状況が裂いた部屋

旅行と読書と生活

ネットカフェの個室

・最近一番落ち着く場所だ。

・自分の中での夏が始まったなー、と感じる瞬間は多分金曜ロードショーで毎年7月ころ放送されるアニメ映画版「時をかける少女」を観ること、深夜家を抜け出し自転車でコンビニへ行きカップのシャーベットアイスを買ってくること、ひとりで海へ出かけてぶらぶらして特に何もせず帰ること、などがある(今年はどれもしなかった。時かけは放送がなかった)。そして夏の終わりと言えば、隣町の花火大会の音を聞きながらアジカンのマイワールドを聞くことと、友達と手持ち花火でひとしきりはしゃいだ後最後に線香花火をすることだろう。今日は夜がやたら涼しく、夏が終わったというセンチメンタルな気分になってしまった。もう少ししたらコンビニに行くけど、普通にコーヒーと煙草を買うと思う

・今年度の目標の一つに「素直になる」があったんだけど、最近を振り返るとしょうもない嘘をつきまくっていて笑える。その場しのぎの小さい嘘のつき重ねで結果的に自分の首を絞めてる、って事態が多すぎる。

・スーパー自己嫌悪モードに突入すると「もう自分辞めたいな、いっそ生まれ変わるか10歳くらいからやり直したいな」と毎回思うんだけど、その後「これまでと同じ苦労をもう一度繰り返す、若しくはもっと酷い人生があるのかもしれない、そんなハイリスクなこと出来ないな」と思い直してやり直したい欲求が消え、ビールでも飲むか…となる、その繰り返し

・先日受けた職場の研修で「2人組でペアになり一方が1分間相手に話をする。一回目は聞き手は何のリアクションもしてはいけない、目も合わせず完全に無視する。
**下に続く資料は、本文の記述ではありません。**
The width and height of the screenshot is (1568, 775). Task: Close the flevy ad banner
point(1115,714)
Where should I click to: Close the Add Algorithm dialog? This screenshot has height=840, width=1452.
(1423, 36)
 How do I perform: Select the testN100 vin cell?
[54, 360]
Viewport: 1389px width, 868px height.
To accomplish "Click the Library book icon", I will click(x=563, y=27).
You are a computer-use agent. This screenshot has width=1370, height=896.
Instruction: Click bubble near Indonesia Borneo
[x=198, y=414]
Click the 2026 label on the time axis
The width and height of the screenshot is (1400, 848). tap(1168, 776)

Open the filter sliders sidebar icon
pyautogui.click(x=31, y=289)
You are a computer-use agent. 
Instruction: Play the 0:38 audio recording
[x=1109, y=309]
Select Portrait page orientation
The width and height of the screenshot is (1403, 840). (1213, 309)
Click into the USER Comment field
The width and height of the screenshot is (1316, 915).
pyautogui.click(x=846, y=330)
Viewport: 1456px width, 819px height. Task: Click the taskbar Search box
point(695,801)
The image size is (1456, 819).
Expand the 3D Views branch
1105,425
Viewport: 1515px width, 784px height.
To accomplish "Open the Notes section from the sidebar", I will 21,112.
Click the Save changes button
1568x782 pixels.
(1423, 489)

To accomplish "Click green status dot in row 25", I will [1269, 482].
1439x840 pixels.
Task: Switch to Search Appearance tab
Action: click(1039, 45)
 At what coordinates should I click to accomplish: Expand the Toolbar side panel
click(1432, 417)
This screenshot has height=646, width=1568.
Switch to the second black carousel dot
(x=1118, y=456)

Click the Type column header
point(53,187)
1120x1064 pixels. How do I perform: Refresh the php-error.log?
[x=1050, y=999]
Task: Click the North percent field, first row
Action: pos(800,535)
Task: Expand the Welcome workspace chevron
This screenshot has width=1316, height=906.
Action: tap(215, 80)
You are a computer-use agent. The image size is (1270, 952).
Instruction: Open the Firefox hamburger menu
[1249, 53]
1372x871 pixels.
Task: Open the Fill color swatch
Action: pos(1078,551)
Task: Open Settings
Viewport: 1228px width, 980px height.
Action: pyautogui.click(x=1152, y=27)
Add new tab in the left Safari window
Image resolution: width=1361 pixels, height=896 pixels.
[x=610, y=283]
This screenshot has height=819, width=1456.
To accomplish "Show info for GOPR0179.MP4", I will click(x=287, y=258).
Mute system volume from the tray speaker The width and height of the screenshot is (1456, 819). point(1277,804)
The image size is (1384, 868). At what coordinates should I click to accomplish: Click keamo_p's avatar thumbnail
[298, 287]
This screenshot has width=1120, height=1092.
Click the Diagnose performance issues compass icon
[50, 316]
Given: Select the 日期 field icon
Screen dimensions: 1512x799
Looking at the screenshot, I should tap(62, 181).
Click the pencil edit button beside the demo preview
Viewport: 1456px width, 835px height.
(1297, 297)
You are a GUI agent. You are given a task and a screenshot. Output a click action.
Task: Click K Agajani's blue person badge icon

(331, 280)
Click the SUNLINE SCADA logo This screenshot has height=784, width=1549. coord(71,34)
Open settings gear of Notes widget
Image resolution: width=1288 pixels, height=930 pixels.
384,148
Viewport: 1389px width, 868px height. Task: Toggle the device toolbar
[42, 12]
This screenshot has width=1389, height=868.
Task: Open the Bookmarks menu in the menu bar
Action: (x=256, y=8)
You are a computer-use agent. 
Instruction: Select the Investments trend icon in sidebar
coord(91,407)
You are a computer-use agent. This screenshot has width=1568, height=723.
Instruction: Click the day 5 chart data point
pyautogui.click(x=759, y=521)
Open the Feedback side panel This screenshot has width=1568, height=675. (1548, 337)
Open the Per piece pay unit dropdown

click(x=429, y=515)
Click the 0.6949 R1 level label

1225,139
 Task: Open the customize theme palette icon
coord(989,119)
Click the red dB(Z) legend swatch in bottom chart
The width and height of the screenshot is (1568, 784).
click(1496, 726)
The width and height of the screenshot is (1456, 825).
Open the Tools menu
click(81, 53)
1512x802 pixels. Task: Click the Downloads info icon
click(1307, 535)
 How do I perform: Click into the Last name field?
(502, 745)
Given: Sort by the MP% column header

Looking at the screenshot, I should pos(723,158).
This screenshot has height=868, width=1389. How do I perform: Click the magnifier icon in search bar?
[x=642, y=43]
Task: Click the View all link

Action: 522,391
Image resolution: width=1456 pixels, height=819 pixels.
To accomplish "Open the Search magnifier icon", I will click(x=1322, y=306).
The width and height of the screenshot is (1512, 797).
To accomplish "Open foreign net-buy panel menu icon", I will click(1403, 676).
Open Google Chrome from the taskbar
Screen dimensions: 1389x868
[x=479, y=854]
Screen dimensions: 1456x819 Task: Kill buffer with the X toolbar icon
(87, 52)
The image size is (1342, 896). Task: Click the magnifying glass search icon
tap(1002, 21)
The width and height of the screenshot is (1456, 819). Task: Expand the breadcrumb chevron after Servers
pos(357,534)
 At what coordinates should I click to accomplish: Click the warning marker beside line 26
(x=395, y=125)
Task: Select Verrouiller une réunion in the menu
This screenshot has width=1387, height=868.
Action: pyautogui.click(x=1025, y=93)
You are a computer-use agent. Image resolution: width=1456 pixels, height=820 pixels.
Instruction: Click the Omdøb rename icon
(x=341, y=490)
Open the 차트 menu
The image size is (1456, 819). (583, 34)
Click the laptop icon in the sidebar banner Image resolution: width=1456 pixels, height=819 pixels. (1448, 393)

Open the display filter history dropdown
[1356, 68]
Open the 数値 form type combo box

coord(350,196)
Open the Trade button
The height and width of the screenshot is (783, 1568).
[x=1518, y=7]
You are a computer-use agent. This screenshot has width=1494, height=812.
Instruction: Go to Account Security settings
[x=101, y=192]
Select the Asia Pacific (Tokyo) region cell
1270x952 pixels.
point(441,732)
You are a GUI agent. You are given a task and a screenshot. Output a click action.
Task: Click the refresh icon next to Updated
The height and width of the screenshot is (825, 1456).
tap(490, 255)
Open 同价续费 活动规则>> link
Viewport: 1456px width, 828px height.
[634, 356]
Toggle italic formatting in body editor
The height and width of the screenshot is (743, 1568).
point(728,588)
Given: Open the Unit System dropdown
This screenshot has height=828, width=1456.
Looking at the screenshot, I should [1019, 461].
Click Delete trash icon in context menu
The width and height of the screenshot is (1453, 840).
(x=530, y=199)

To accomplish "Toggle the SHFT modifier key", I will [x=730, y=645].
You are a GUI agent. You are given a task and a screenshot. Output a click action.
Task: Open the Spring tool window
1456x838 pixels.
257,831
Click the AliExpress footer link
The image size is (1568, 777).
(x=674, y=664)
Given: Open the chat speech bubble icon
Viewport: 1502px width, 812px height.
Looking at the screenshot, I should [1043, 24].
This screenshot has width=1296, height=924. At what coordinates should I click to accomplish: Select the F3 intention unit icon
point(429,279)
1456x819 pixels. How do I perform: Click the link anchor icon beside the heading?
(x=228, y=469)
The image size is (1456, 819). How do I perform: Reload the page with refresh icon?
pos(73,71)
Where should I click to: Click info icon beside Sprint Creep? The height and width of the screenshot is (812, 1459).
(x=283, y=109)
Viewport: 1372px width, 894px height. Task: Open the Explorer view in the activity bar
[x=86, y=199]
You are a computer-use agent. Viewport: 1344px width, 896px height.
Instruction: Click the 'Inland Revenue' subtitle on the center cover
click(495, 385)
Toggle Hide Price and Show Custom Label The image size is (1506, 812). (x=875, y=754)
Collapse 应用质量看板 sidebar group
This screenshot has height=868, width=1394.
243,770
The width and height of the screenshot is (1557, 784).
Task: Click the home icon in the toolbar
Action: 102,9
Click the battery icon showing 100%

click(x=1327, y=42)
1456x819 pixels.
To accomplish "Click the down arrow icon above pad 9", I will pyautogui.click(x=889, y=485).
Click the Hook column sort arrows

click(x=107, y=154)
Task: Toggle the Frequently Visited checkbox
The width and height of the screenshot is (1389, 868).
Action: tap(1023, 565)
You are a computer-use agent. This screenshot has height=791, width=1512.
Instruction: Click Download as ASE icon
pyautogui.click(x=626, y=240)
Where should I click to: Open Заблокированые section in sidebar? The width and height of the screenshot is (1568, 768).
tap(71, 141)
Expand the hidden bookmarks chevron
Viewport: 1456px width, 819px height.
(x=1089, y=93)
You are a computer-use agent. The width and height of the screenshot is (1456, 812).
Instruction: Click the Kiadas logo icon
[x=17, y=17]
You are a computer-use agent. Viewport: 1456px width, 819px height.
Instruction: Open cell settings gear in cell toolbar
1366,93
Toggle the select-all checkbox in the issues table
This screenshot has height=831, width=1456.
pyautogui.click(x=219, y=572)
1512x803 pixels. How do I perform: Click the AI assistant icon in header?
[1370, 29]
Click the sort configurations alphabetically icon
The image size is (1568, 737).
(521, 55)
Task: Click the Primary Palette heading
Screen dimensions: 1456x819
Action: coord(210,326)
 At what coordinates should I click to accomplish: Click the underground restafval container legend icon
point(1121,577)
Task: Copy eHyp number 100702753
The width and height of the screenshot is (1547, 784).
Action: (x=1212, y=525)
2回目話し手は同じ話をし、聞き手は全力で相槌を打ちリアクションをする」という作業があった。人材育成会社から派遣されてきた講師の意図としては「聞き手の態度としてのリアクションの大切さ」とかを説きたかったんだと思う。僕はこのワークで「話し手」になったんだけど、講師の「じゃあ話すテーマは自分が一晩中でも喋り倒せる一番語れる自信のあるものにしましょう」という指示で完全に混乱してしまって「俺にとって一番語れるものは何だ…スターウォーズネタか?ギャラガー兄弟の話か?恩田陸の小説?たまごかけご飯についてかはたまた宮崎あおいについてか、いやペアワークの相手はおしゃべりでちょっと可愛い同期の女子だ、「さっきのワークであいつキモくて…」とか同期女子グループで言われたらもう職場にいけない)とかを10秒くらいの間にごちゃごちゃ考えた挙句、小学生時代に好きだったNBA選手の話を割と無難に話し、2回目の終わりに「へーバスケやってたんだねー」とというどうでもよさそうなリアクションを貰って何とも微妙な感じで終わった。とてもモヤモヤしたって話。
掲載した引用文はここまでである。